Six Disaster Recovery Testing Levels
In parallel and cutover testing, IT systems can be tested at differing levels of comprehensiveness. IT organizations vary as to levels of testing performed, as do DR service providers.
This level of testing checks that blocks / files are good after they've been backed up, but does not ensure the applications can be functionally recovered.
Database mounting verifies a that a database has basic functionality within backups.
Single Machine Boot Verification
Single machine boot verification verifies that a single server can be rebooted after it's gone down.
Single Machine Boot with Screenshot Verification
This test sends an image of the operating system to administrators as proof that a server can be rebooted. However, it does not prove that the server will still be functional to the business.
DR Runbook Testing
Involving multiple servers, DR runbook testing is used mainly with multiple machines which deliver a business service together, such as clustered database or enterprise resource planning (ERP) systems.
The highest level of testing, recovery assurance encompasses multiple machines, deep application testing, service level agreement (SLA) assessment, and analytics as to the reason why any rollback to system recovery failed. Some but not all DRaaS providers offer recovery assurance testing.
Disaster Recovery Testing Best Practices
Test regularly and thoroughly
Some large organizations do DR testing on a quarterly basis. Yet despite publicity around disaster recovery lessons learned, 23 percent of businesses never test disaster recovery, whereas about 33 percent test once or twice a year. Further, out of the companies that do test their DRPs, about 65 percent fail their own DRTs, according to one survey.
While the frequency of testing will depend on your business and its DR readiness, experts strongly advise doing a full test at least once per year.
Set Measurable Benchmarks
For critical applications, set RPO and RTO (recovery time objectives and recovery point objectives), which are measurable on a scale. The purposes of these benchmarks are to make sure you're reaching your objectives while also detailing the processes accounting for success.

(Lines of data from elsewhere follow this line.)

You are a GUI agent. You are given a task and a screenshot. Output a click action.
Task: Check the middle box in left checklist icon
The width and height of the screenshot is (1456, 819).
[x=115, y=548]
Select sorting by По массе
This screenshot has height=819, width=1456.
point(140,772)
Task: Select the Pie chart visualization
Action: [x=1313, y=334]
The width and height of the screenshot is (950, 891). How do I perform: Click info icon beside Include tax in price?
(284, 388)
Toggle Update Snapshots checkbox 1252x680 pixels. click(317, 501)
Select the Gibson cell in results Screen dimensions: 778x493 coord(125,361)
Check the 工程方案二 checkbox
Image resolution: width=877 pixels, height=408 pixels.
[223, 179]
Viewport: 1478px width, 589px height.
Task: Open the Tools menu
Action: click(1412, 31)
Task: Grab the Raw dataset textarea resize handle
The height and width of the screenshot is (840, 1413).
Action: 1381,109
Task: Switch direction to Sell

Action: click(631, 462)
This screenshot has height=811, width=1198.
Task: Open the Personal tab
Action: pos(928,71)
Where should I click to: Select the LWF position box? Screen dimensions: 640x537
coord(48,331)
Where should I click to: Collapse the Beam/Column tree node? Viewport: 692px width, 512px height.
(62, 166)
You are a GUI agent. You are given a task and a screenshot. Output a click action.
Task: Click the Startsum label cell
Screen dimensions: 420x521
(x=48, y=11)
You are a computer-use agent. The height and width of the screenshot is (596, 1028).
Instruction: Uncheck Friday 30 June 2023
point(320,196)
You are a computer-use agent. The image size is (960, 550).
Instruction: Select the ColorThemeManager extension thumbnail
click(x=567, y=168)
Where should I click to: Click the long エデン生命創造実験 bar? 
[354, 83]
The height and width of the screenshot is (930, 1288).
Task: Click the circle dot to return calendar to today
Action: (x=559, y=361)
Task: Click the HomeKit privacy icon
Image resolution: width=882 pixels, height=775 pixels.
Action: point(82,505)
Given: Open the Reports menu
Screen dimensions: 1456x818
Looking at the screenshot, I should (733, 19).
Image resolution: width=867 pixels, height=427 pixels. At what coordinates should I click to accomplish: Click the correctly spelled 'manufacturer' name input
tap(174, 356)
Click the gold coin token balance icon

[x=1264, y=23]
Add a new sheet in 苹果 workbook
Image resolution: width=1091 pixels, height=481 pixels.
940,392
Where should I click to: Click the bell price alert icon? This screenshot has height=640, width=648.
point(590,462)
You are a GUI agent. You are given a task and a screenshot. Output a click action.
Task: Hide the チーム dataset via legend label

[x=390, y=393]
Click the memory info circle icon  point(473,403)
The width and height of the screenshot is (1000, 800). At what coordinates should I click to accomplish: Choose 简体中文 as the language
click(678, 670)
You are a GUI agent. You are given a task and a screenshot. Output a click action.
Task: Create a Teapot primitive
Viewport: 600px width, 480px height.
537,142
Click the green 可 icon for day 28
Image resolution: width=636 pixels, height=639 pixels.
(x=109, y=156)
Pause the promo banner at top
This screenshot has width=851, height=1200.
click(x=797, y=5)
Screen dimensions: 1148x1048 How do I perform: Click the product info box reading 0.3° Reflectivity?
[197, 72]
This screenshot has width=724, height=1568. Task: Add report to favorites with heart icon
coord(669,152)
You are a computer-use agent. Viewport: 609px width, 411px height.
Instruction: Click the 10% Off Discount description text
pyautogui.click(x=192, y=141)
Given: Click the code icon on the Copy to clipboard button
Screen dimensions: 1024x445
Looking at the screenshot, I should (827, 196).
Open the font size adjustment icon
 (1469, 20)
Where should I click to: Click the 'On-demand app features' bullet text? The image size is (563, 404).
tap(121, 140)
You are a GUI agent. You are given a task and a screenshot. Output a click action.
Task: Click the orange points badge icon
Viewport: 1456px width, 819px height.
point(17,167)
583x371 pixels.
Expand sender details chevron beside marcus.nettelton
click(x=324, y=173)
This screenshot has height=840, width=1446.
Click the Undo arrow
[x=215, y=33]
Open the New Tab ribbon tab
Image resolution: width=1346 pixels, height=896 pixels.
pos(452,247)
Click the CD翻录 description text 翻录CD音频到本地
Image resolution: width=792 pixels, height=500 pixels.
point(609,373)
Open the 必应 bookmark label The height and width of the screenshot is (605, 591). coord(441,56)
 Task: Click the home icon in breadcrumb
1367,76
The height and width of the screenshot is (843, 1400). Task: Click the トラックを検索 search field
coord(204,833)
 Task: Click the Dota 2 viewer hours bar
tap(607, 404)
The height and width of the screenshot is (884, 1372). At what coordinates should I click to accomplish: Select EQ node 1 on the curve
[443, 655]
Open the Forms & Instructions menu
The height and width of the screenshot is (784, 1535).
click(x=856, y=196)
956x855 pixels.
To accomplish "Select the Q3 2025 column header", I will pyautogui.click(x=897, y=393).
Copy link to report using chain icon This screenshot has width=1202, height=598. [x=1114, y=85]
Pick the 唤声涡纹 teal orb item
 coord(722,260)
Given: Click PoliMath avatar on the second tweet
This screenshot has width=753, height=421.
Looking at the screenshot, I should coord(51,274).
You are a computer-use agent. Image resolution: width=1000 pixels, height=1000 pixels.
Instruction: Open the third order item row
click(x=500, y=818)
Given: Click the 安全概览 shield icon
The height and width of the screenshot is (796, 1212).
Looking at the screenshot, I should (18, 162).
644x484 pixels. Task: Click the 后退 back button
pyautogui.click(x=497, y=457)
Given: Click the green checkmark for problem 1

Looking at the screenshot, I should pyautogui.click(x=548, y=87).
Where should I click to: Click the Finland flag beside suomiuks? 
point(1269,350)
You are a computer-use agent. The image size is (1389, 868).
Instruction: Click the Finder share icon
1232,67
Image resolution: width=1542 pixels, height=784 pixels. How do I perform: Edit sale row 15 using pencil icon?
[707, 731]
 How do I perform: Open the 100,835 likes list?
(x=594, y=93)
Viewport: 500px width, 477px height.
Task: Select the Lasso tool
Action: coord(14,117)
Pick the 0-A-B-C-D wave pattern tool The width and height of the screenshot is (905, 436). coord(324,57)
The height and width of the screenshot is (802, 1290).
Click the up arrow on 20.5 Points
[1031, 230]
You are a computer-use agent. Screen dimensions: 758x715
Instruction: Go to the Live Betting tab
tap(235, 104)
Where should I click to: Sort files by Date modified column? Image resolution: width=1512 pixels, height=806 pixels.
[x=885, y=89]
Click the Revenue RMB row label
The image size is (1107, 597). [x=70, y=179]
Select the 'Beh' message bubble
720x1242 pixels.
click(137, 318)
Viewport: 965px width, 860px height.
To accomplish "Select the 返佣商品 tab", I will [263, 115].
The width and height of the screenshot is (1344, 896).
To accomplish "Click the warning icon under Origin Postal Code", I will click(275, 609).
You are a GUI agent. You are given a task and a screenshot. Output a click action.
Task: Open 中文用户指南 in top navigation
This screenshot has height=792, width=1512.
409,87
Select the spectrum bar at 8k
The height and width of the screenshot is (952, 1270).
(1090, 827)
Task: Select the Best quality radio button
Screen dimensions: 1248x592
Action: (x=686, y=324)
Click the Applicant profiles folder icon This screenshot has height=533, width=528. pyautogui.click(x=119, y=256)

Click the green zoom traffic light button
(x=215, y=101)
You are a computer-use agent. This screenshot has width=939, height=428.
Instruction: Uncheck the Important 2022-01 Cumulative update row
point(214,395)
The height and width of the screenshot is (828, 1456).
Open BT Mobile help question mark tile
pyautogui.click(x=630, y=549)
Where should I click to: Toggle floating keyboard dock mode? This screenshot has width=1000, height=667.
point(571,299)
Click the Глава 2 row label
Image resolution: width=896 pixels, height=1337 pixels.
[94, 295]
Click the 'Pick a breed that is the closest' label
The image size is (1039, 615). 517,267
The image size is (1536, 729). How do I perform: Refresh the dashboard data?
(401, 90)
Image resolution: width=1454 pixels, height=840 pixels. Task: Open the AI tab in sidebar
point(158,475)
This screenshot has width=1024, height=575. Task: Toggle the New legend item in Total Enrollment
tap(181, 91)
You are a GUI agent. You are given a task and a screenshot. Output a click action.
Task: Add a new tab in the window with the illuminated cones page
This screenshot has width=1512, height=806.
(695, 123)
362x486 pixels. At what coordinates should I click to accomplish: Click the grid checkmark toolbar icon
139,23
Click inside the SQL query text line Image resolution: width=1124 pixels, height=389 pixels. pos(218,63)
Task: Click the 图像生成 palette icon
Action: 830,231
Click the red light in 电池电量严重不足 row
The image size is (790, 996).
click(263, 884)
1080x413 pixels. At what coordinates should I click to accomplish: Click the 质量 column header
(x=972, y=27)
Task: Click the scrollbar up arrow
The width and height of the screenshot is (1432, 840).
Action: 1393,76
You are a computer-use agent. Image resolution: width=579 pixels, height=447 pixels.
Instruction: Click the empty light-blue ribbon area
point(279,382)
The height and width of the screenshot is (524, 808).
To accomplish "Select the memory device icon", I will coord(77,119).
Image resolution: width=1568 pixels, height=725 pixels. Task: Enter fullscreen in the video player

Some industries, including health care, require organizations to know and document their RTOs. Regardless of which industry you're in, by using benchmarks that are measured on a scale, rather than just pass/fail, you're better equipped to identify DR procedures which need improvement.
Keep DR Team Members on Their Toes
Clearly define all individuals responsible for researching, developing, implementing, and testing the DRP. Assign a backup person for each role in a DR exercise in case the designated individual is out of the office. Share the DRP and DRT with all team members.
If team members leave the company, make sure that their replacements are trained on DRP and DRT policies and procedures. Then arrange for a group run-through of the DRT to smooth out disaster recovery processes.
Work with a DR Partner If You Need One
While big organizations have the internal expertise on hand to perform DRT themselves, many smaller companies turn to DR companies for assistance.
Beyond the multifaceted DRaaS, disaster recovery service providers offer specialized services such as ongoing testing and 24/7 performance monitoring of customers' DR solutions.